Excerpted passage>
((
[OS X TeX] Next generation TeX

Scott Murman smurman at segosha.net
Tue Sep 7 23:34:17 EDT 2004


Consider me a heretic, but I'm not sure the next-generation TeX should 
be TeX at all.  TeX was way ahead of it's time, and other technologies 
still really haven't caught up.  TeX/LaTeX was initially focused on 
typesetting math/science documents, and that is where it excels.   
Nothing out there has replaced TeX in this arena, and I doubt many 
could yet compete with TeX support of multiple languages either.

However, this does not mean that TeX should bloat into a powerpoint, 
quark, acrobat replacement.  The requirements for general document 
typesetting are extreme, and trying to extend the TeX infrastructure to 
achieve this would be destined to fail IMO.  Is there a need for an 
open-source, general, document formatting language?  Could one compete 
with the commercial products?  I'm not sure the answer is yes to either 
question, but if you do believe so I would suggest that extending TeX 
would not be the optimal strategy.
TeX has survived and prospered because it fills a niche - a niche that 
commercial products cannot find profitable.

I'd like to see TeX continue evolving as it has.  Adding a core set of 
macros - LaTeX + CTAN.  Responding to new output formats - PDF, HTML.  
Multi-language support.  High-quality fonts, especially in the math 
arena.  A testbed for new ideas.   In other words, projects like LaTeX, 
pdfTeX, hyperTeX, Omega, etc., which eventually mature enough to become 
standard implementations.
))
(Items from a dataset)
((
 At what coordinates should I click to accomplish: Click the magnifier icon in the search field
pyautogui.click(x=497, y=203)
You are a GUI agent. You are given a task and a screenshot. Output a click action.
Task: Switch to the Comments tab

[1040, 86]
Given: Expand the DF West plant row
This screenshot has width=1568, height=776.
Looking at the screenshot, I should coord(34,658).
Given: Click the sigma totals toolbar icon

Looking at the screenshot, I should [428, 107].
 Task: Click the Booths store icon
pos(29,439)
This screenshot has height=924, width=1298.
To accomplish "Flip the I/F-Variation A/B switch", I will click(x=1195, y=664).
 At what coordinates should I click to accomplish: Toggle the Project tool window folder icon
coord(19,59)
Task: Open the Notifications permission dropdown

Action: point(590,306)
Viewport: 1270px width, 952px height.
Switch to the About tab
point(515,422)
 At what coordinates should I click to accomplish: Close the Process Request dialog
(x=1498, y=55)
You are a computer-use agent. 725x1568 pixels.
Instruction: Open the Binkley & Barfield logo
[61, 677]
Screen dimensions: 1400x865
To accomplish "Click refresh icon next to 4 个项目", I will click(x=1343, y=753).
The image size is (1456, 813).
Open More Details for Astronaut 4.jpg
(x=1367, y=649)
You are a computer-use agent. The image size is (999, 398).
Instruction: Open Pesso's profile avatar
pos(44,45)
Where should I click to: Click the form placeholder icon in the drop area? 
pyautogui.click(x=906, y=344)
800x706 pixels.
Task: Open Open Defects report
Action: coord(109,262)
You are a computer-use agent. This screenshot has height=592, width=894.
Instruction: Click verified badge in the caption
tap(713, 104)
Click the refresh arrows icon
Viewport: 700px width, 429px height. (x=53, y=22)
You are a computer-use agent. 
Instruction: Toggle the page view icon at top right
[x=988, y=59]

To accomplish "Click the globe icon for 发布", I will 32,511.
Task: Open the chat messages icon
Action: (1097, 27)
))
Set tasks>
**a)** Recast the paragraph of the post on next-generation TeX that begins "I'd like to see TeX continue evolving" as a brief bulleted list that keeps its main points.
**b)** According to the post on next-generation TeX, why has TeX survived and prospered?
**c)** State whether each statement agrees with the post on next-generation TeX, answering yes or no and quoting the words that decide it.
(i) TeX/LaTeX was initially focused on typesetting math and science documents.
(ii) The post recommends extending TeX as the best way to build a general document formatting language.
(iii) PDF and HTML are named as new output formats.
The records bear no relation to the text.

Completed exercise>
**a)**
TeX should continue evolving as it has, through:
- A core set of macros (LaTeX and CTAN)
- Support for new output formats such as PDF and HTML
- Multi-language support
- High-quality fonts, especially for math
- Serving as a testbed for new ideas, with projects such as LaTeX, pdfTeX, hyperTeX and Omega eventually maturing into standard implementations

**b)** It fills a niche that commercial products cannot find profitable.

**c)**
(i) Yes: "TeX/LaTeX was initially focused on typesetting math/science documents"
(ii) No: "I would suggest that extending TeX would not be the optimal strategy"
(iii) Yes: "Responding to new output formats - PDF, HTML."